Tours Métropole : pour le ministre c'est non

Jean-Michel Baylet a douché les espoirs des élus Tourangeaux en marge d'une visite au Vinci.

Si certains ont cru que la visite de Jean-Michel Baylet à Tours ce jeudi était le signe de son intérêt pour Tours Métropole, ils vont être déçus. Le ministre de l'aménagement du territoire a fait l'aller-retour entre la gare et le Vinci pour clore un congrès. Mais il a quand même pris le temps de discuter avec la presse. Et il savait très bien que ce n'était pas pour parler d'énergie mais de Tours Métropole, ce projet de montée en grade de l'agglo tourangelle défendu par les élus d'ici mais conditionné à un accord du gouvernement. Et c'est là que ça coince...

La semaine dernière, Philippe Briand (président de Tour(s)Plus), Serge Babary (le maire de Tours), le député Jean-Patrick Gille ou encore Mélanie Fortier ont été reçus par Jean-Michel Baylet à Paris, "une délégation convaincue et combative" nous dit-il. Mais la motivation ne suffit pas : "la difficulté c'est que dans le cadre de la loi ce n'est pas possible (de donner le statut de métropole à Tours, ndlr)" assène direct le ministre.

Et de poursuivre : "c'est trop tard, les délais sont dépassés." Il explique là que Tours aurait dû passer en Communauté Urbaine bien plus tôt, que désormais seule "une modification de la loi" pourrait changer la donne, mais aucun texte n'est à l'ordre du jour de l'Assemblée Nationale et on voit mal ça arriver avant la présidentielle... Les élus locaux espéraient qu'une demande de rendez-vous avec Manuel Valls pourrait faire pencher la balance en leur faveur, encore raté : "il y a 15 métropoles aujourd'hui en France et 15 villes qui veulent le devenir. Elles ont toutes demandé un rendez-vous à Manuel Valls mais le gouvernement n'est pas favorable à une extension de la liste."

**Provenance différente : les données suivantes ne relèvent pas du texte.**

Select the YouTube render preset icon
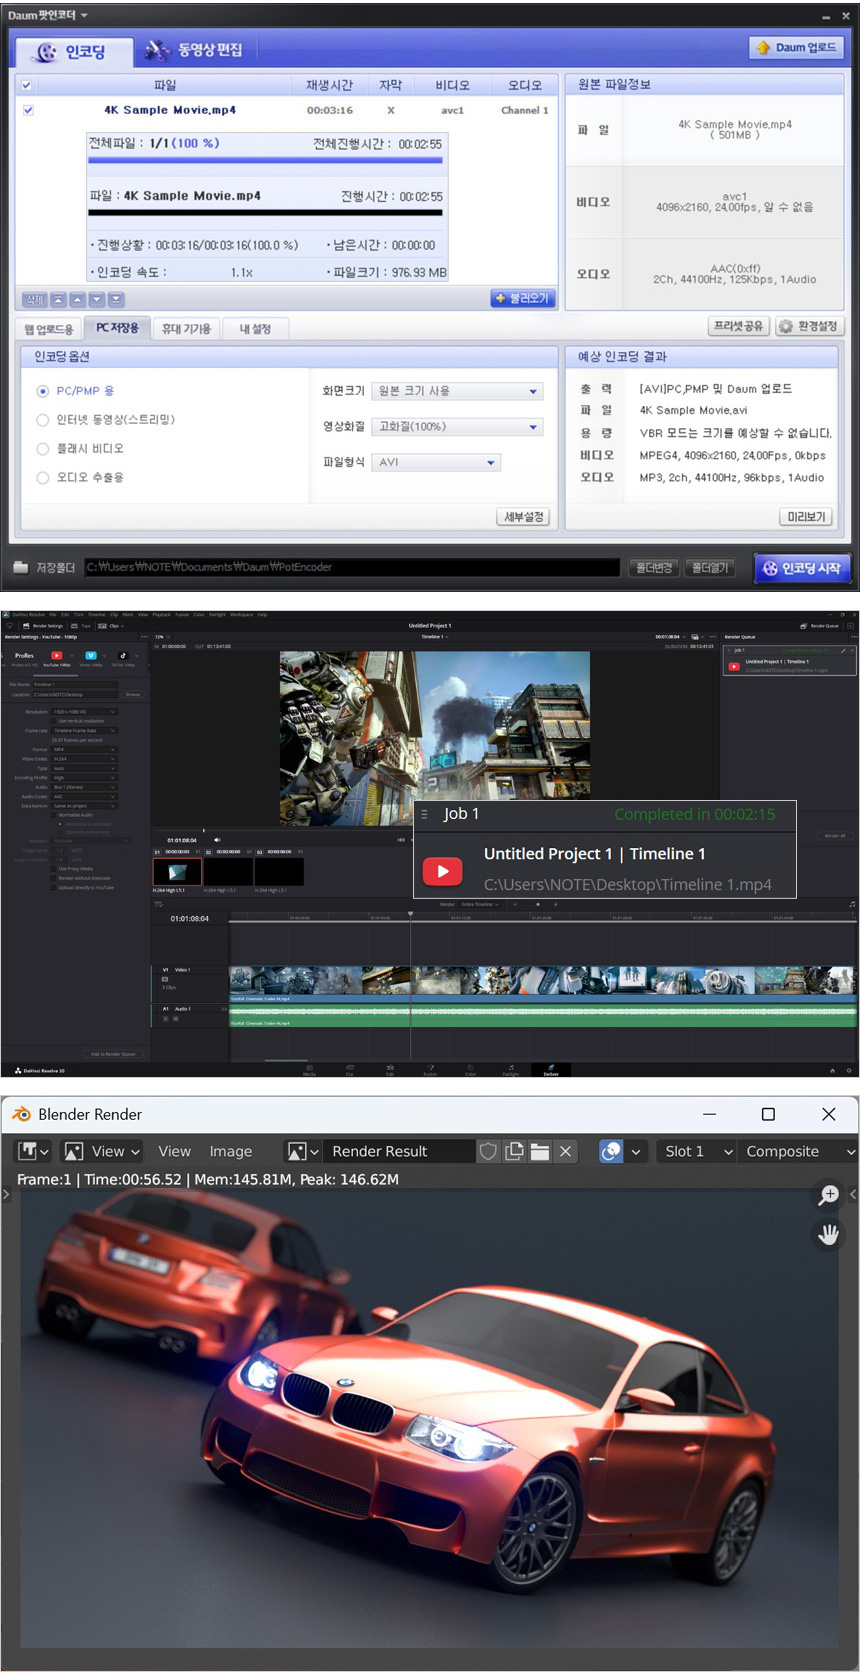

Donc Jean-Michel Baylet dit "Non" tout fort et conseille à Tours d'abandonner ses ambitions, de se contenter de la Communauté Urbaine "au statut proche de celui de métropole." Dans le même temps, il précise que dans l'immédiat Orléans n'a pas plus de chances que nous de devenir métropole malgré sa candidature et son statut de capitale de région. Dans l'absolu, il ne verrait pas de mal à avoir deux métropoles à 100km de distance mais en fait il ne veut même pas y penser ni en parler, vu que c'est de la politique fiction (et il s'en va agacé après cette question). En clair, et c'était prévisible, le gouvernement laisse Tours sur le bord du chemin. Reste à savoir comment réagiront les élus d'ici : obstination ? Renoncement ? Contre attaque ? Le feuilleton politique n'est sans doute pas terminé.